**Listed entries**
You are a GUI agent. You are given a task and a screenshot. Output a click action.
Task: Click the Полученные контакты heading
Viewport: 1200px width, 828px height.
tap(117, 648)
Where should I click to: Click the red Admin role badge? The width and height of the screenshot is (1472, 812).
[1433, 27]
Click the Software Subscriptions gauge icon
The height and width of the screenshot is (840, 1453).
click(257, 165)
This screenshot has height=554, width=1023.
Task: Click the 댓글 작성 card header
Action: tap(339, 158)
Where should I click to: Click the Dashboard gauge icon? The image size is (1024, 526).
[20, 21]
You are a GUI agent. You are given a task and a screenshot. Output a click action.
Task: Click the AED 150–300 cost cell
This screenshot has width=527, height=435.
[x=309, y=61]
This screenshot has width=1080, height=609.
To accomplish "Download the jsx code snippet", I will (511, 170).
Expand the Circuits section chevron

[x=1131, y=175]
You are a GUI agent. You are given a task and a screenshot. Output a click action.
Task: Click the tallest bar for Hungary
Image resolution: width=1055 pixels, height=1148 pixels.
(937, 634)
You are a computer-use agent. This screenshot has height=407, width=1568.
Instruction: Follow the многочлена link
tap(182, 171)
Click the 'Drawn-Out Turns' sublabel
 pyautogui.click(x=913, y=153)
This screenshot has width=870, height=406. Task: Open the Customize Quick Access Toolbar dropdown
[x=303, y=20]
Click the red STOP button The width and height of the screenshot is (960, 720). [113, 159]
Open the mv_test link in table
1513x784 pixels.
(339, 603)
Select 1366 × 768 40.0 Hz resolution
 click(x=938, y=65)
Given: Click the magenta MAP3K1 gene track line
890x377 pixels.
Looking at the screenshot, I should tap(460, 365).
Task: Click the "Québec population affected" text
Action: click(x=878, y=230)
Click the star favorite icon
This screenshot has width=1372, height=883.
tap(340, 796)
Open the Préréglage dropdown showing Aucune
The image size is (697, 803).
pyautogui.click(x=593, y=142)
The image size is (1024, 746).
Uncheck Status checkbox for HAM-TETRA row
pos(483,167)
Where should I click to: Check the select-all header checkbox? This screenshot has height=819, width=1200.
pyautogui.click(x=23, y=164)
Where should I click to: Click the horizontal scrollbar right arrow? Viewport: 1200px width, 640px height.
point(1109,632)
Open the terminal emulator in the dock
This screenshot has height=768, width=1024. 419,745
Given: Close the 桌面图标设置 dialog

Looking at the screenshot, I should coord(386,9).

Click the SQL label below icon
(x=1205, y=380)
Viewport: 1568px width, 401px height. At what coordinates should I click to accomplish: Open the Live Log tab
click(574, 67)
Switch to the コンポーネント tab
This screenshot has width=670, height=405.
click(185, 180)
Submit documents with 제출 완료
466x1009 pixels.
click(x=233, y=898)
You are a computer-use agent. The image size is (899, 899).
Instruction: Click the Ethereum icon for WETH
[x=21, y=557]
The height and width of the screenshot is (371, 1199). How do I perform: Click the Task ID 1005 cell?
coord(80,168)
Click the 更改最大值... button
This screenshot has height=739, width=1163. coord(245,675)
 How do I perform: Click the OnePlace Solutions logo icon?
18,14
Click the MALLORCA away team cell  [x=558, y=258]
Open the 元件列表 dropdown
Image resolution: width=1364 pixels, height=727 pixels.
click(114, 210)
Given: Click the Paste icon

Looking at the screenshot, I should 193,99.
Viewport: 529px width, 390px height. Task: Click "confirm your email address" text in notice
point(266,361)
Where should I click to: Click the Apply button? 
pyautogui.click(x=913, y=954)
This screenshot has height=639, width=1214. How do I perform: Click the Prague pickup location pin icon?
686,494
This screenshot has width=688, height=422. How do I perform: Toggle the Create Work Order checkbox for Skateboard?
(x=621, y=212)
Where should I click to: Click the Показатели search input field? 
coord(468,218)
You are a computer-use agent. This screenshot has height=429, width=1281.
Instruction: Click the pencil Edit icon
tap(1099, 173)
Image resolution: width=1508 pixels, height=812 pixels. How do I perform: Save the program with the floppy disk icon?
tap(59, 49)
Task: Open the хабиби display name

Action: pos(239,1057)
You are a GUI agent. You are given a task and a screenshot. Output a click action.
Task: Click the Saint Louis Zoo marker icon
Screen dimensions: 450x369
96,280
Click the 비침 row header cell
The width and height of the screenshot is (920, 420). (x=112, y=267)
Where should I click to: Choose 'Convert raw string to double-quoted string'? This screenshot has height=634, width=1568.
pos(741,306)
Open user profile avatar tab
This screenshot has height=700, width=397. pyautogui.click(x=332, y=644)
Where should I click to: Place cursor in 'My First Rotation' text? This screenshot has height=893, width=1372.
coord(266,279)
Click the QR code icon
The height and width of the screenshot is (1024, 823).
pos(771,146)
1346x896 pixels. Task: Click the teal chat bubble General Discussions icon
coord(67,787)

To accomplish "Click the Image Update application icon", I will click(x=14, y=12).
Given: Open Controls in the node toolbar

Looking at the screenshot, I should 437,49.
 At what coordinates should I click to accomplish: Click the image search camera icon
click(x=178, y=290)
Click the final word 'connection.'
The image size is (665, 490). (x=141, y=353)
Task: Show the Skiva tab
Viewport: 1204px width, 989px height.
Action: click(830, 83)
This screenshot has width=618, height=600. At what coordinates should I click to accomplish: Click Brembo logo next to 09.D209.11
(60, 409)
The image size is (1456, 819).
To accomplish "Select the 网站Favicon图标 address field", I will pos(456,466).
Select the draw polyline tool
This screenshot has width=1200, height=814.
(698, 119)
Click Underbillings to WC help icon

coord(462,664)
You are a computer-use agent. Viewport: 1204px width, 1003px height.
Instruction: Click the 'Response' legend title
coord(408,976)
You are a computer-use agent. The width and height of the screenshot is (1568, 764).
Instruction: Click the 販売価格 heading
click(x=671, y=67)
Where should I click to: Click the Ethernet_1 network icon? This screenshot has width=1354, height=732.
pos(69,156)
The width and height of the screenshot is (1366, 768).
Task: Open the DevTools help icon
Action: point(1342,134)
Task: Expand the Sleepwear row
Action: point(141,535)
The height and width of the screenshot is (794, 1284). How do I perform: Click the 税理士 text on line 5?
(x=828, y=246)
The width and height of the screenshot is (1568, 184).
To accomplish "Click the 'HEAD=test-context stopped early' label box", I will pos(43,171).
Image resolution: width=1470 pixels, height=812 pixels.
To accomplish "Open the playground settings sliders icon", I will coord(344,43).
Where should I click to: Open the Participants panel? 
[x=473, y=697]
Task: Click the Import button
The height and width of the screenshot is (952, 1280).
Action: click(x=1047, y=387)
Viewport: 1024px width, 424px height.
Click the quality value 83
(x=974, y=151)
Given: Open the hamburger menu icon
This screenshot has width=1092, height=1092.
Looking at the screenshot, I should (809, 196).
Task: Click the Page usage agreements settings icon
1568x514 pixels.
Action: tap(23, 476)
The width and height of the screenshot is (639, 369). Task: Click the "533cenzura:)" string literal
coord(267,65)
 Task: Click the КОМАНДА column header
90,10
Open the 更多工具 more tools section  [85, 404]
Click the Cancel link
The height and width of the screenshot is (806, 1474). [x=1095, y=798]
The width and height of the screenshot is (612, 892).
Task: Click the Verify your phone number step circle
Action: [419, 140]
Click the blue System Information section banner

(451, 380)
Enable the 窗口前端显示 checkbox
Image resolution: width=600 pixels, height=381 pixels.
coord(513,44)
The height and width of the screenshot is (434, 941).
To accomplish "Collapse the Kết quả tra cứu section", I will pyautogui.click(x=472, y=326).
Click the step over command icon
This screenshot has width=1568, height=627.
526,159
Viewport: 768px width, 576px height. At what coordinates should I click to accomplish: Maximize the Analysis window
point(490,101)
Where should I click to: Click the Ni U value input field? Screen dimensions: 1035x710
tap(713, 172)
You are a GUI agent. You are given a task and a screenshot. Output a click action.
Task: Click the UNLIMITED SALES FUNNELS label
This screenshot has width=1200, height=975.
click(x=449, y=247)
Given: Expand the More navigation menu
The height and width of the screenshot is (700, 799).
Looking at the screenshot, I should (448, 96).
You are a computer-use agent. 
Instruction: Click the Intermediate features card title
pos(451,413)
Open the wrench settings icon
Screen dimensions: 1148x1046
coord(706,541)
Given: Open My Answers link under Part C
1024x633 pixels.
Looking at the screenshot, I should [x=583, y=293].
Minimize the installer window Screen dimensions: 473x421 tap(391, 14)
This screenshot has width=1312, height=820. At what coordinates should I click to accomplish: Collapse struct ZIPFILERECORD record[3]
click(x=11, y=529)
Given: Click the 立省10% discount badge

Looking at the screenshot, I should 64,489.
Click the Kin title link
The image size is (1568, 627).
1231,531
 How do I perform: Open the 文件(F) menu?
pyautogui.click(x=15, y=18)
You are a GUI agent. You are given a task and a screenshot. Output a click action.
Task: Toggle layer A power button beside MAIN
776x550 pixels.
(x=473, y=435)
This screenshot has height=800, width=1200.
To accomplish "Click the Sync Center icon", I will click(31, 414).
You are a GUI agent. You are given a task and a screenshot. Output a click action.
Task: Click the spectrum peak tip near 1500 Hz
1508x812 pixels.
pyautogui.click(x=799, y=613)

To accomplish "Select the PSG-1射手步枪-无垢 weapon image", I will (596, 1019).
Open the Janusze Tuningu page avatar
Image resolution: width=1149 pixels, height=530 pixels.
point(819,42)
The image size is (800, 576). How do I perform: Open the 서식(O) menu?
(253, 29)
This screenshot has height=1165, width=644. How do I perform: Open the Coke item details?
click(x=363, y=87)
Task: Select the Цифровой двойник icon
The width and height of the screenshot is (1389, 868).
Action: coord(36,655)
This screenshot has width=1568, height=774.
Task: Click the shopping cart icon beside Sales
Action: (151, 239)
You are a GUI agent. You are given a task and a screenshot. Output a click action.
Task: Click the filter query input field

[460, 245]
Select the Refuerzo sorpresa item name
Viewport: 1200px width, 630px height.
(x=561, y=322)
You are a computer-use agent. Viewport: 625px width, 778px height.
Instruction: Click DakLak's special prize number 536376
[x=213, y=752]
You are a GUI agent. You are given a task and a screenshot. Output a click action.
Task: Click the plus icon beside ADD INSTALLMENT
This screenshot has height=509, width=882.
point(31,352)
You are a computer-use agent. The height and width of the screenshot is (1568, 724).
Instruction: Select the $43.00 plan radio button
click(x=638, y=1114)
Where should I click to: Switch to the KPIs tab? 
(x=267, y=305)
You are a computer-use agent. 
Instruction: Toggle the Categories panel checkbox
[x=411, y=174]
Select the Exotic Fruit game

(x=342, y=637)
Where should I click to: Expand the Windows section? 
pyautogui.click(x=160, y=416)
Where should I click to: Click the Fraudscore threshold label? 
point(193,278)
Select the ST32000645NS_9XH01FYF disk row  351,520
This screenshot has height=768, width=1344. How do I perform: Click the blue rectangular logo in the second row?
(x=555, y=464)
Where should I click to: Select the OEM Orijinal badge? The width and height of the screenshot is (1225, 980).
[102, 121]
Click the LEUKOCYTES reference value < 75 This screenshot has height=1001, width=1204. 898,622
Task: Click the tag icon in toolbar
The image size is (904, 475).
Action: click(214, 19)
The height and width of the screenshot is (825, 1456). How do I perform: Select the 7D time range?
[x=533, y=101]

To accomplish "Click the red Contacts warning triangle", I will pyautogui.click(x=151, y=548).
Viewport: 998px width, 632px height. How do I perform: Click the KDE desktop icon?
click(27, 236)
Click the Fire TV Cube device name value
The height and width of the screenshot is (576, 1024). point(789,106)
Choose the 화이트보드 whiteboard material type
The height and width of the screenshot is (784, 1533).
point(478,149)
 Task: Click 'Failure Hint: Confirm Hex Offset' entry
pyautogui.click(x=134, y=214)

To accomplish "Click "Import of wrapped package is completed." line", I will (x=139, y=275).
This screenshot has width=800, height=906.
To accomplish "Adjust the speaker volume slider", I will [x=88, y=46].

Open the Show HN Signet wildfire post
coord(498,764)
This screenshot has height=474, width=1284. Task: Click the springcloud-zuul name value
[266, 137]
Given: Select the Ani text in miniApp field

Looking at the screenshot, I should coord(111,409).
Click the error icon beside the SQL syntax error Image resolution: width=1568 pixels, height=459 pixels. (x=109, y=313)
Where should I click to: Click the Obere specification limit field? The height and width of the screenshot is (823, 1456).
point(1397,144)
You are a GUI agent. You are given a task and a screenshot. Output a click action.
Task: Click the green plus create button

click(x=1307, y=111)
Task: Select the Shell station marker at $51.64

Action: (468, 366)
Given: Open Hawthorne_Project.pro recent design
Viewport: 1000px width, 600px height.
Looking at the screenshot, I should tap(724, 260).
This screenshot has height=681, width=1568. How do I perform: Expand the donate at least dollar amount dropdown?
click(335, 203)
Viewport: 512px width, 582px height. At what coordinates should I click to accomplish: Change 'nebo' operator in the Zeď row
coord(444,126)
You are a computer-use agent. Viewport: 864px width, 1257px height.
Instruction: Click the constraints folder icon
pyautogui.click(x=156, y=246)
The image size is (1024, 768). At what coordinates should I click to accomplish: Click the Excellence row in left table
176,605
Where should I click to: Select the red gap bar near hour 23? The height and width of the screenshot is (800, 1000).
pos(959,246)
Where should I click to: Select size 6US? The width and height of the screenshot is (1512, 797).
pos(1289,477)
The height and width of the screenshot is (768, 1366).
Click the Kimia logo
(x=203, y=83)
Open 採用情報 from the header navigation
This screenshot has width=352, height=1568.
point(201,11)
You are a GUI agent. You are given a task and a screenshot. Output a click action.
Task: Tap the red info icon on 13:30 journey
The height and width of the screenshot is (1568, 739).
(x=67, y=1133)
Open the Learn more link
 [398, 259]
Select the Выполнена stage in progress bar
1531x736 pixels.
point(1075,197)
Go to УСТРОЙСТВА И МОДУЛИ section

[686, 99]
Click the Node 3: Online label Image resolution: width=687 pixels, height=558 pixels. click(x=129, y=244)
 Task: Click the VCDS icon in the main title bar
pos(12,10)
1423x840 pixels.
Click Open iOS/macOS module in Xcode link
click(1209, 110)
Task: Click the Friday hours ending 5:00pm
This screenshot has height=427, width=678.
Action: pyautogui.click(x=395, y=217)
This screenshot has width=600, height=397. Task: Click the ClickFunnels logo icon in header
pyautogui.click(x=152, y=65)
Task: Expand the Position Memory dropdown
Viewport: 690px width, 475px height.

**Exercise requirements**
Leave out every line above except those from the line with "Where should I click to: Click the Ni" up to and including the line with "Given: Open My Answers link under Part C", and copy those exactly.

**Answer to this task**
Where should I click to: Click the Ni U value input field? Screen dimensions: 1035x710
tap(713, 172)
You are a GUI agent. You are given a task and a screenshot. Output a click action.
Task: Click the UNLIMITED SALES FUNNELS label
This screenshot has width=1200, height=975.
click(x=449, y=247)
Given: Expand the More navigation menu
The height and width of the screenshot is (700, 799).
Looking at the screenshot, I should (448, 96).
You are a computer-use agent. 
Instruction: Click the Intermediate features card title
pos(451,413)
Open the wrench settings icon
Screen dimensions: 1148x1046
coord(706,541)
Given: Open My Answers link under Part C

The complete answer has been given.